(RECORDS SUPPLIED Opens)

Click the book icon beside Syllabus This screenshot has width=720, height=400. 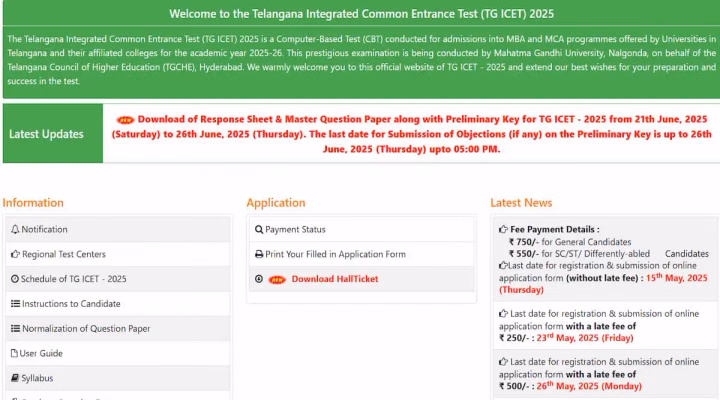[x=15, y=378]
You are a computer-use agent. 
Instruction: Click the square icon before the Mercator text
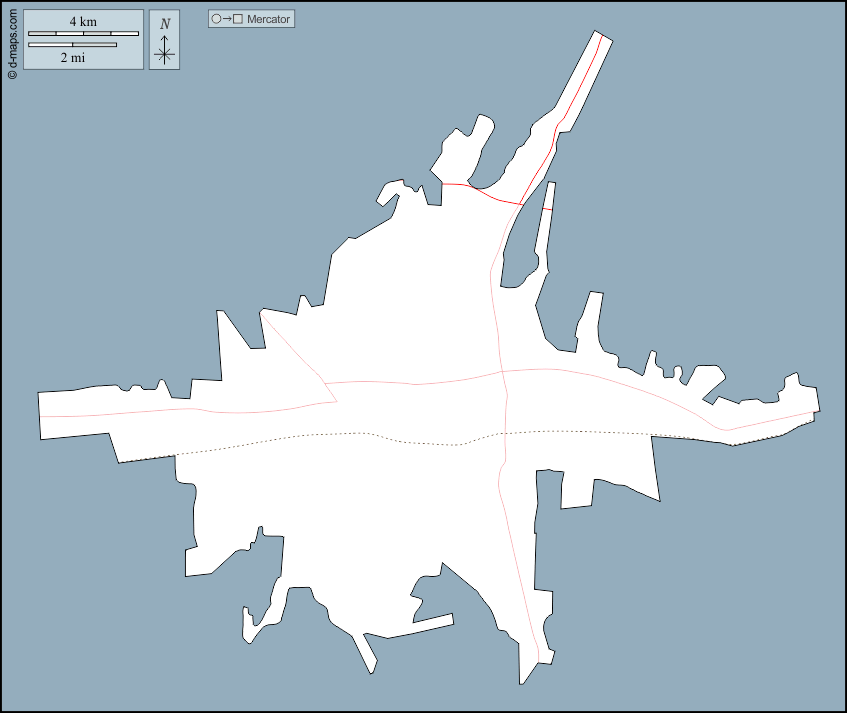tap(238, 19)
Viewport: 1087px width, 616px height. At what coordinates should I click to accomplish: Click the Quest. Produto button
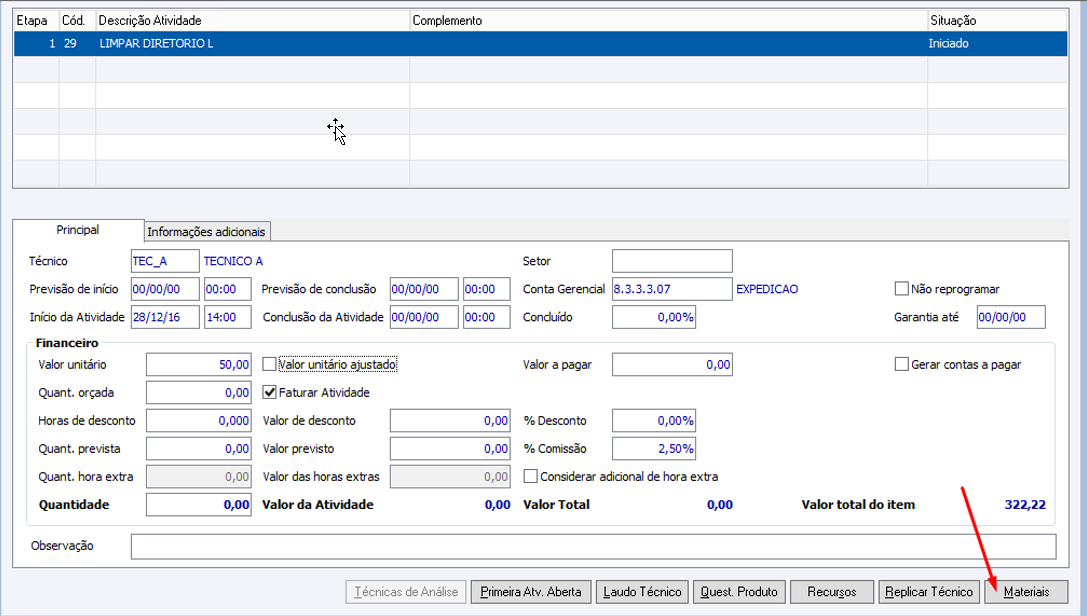(741, 592)
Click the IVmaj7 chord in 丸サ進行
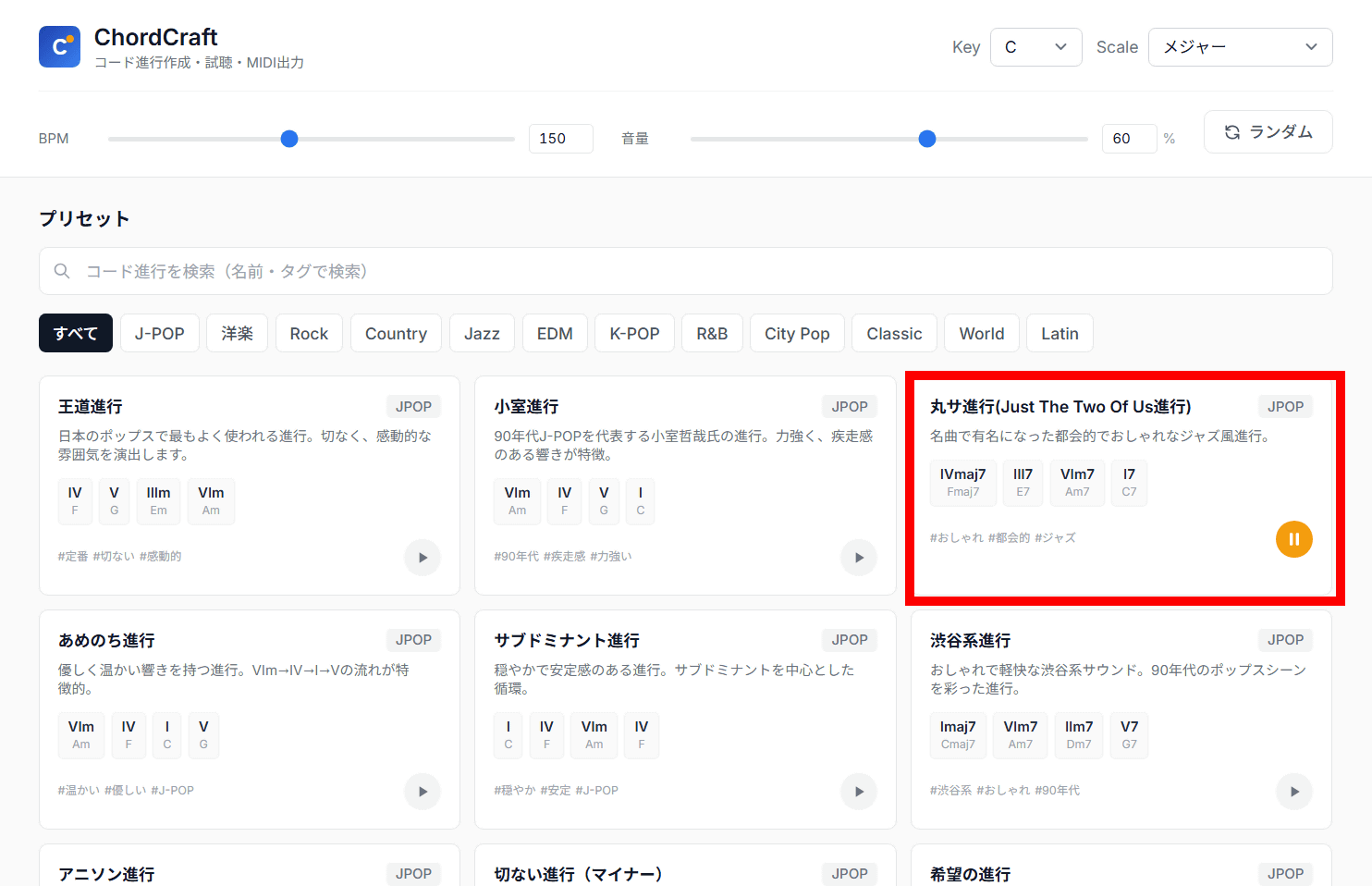The height and width of the screenshot is (886, 1372). pos(962,483)
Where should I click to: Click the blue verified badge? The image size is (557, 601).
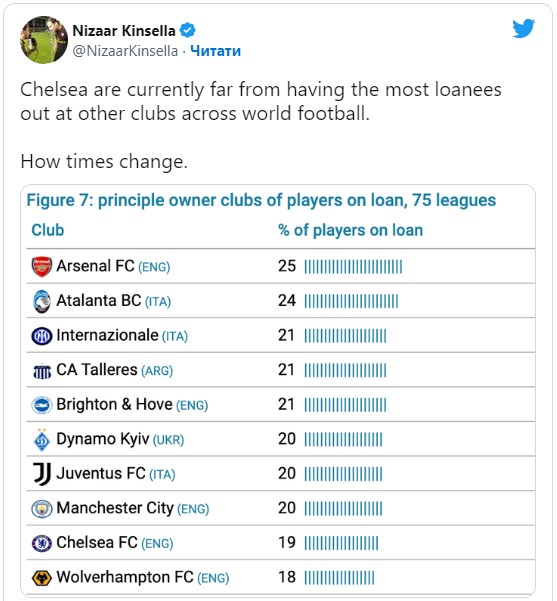coord(187,30)
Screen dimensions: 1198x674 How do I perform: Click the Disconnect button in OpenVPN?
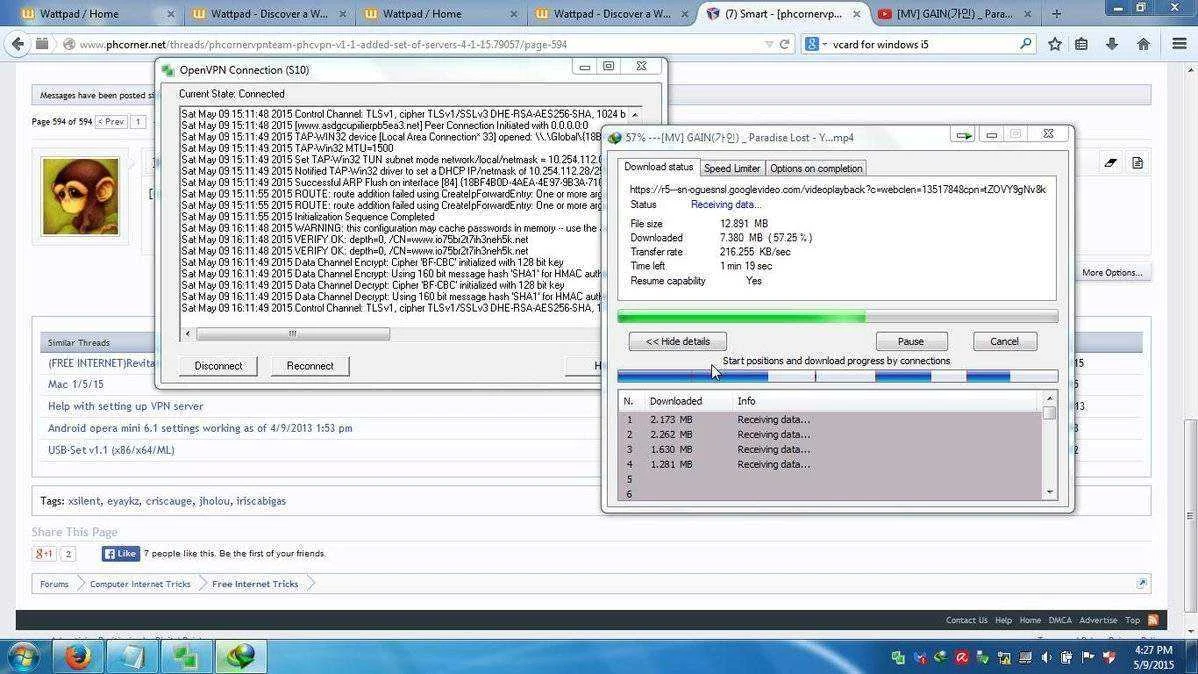(x=219, y=366)
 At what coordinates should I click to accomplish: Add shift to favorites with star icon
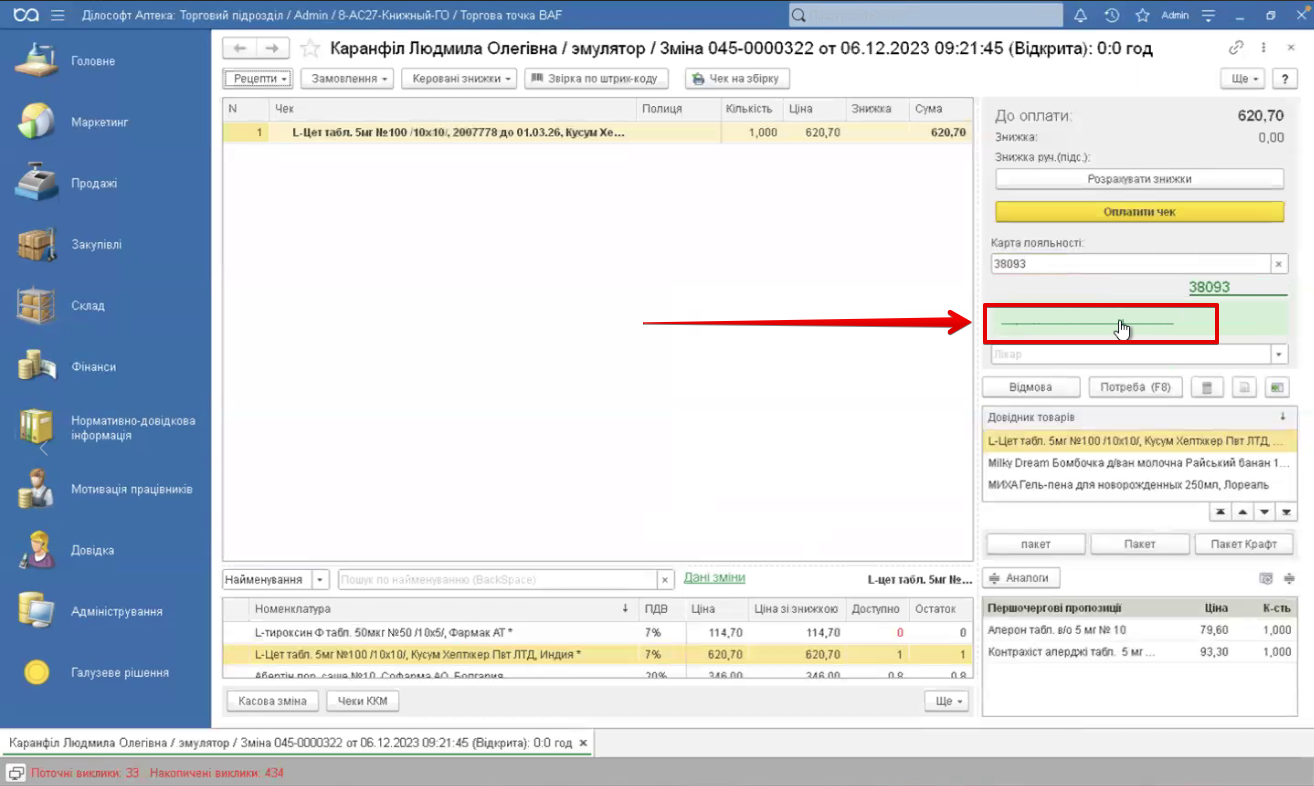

(RECORDS SUPPLIED Closes)

(PROBLEM TO SOLVE): Of the entries above, print exactly those lines that run from the one containing "Viewport: 1087px width, 616px" through the last line, excluding any pictures.

(ANSWER TO THE EXERCISE):
Viewport: 1087px width, 616px height. At what coordinates should I click to accomplish: Click the Quest. Produto button
(741, 592)
Click the IVmaj7 chord in 丸サ進行
The height and width of the screenshot is (886, 1372). pos(962,483)
Where should I click to: Click the blue verified badge? The image size is (557, 601).
coord(187,30)
Screen dimensions: 1198x674 How do I perform: Click the Disconnect button in OpenVPN?
(x=219, y=366)
 At what coordinates should I click to accomplish: Add shift to favorites with star icon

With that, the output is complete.